=== Data supplied ===

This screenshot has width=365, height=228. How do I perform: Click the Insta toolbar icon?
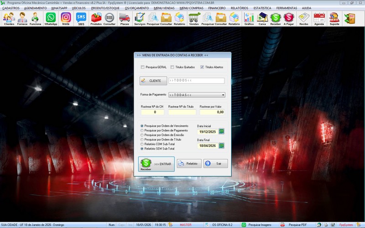tap(66, 18)
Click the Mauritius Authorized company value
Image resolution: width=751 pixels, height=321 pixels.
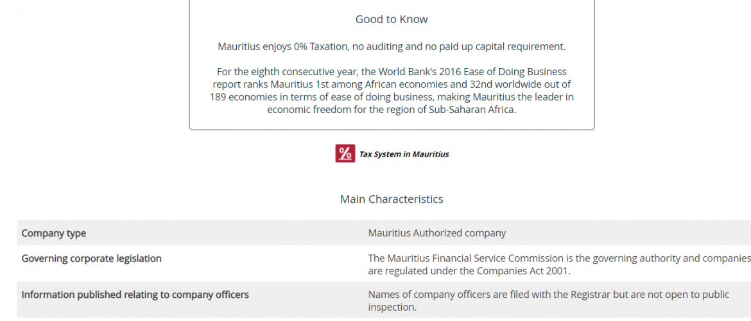click(x=436, y=233)
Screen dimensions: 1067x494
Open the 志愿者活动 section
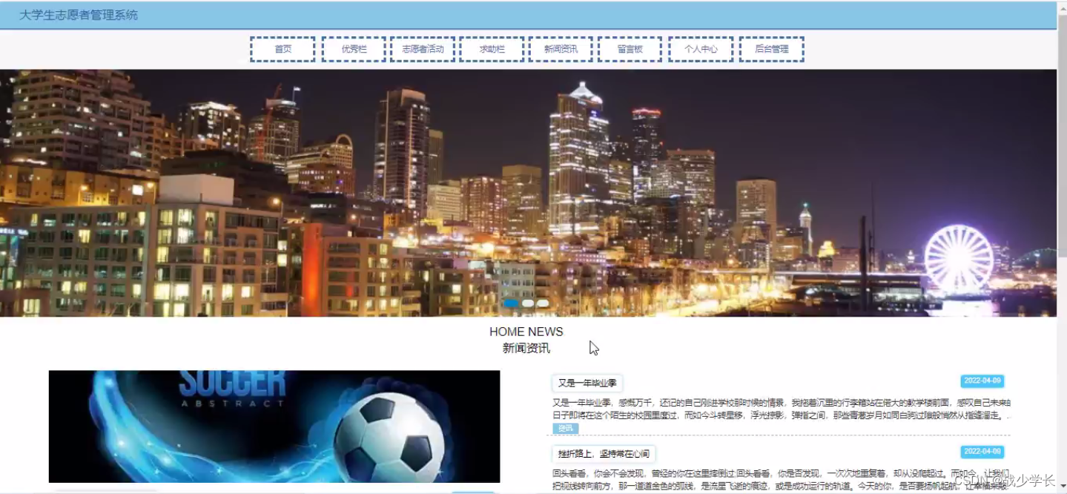[x=423, y=48]
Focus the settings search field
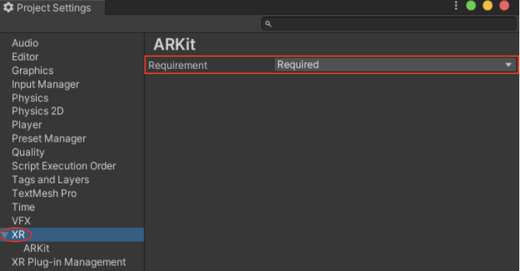The width and height of the screenshot is (520, 271). point(389,24)
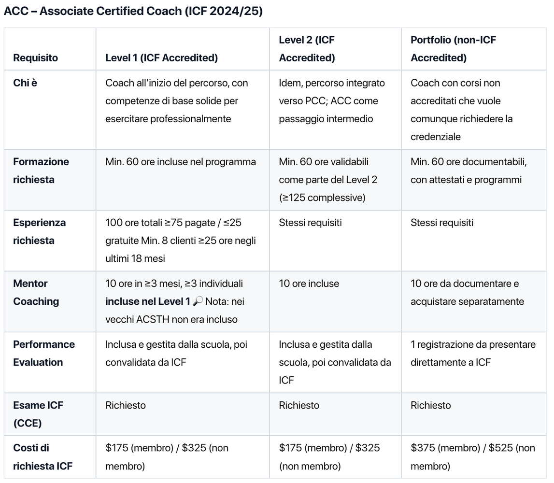Click the Mentor Coaching row label
This screenshot has height=483, width=554.
[36, 292]
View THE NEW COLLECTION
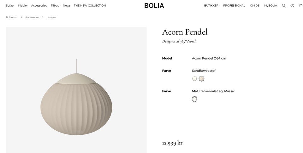Viewport: 303px width, 153px height. coord(90,6)
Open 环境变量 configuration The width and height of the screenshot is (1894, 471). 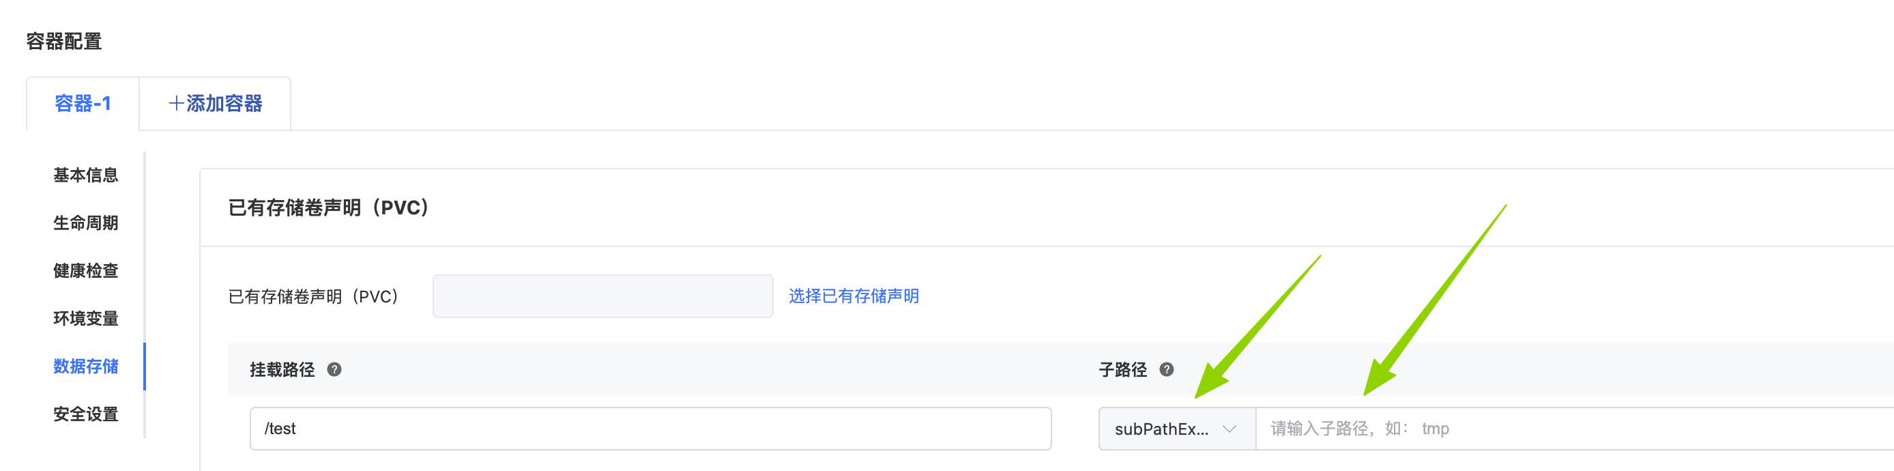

=== Exercise ===
Lines from the one with "Image resolution: width=751" through the final line of the records are the whole answer; print them exactly, minus any pictures.

=== Solution for this exercise ===
Image resolution: width=751 pixels, height=321 pixels.
click(x=436, y=233)
Screen dimensions: 1067x494
Open the 志愿者活动 section
[x=423, y=48]
Focus the settings search field
The width and height of the screenshot is (520, 271). point(389,24)
Click the Mentor Coaching row label
This screenshot has height=483, width=554.
[36, 292]
View THE NEW COLLECTION
Viewport: 303px width, 153px height. coord(90,6)
Open 环境变量 configuration The width and height of the screenshot is (1894, 471). 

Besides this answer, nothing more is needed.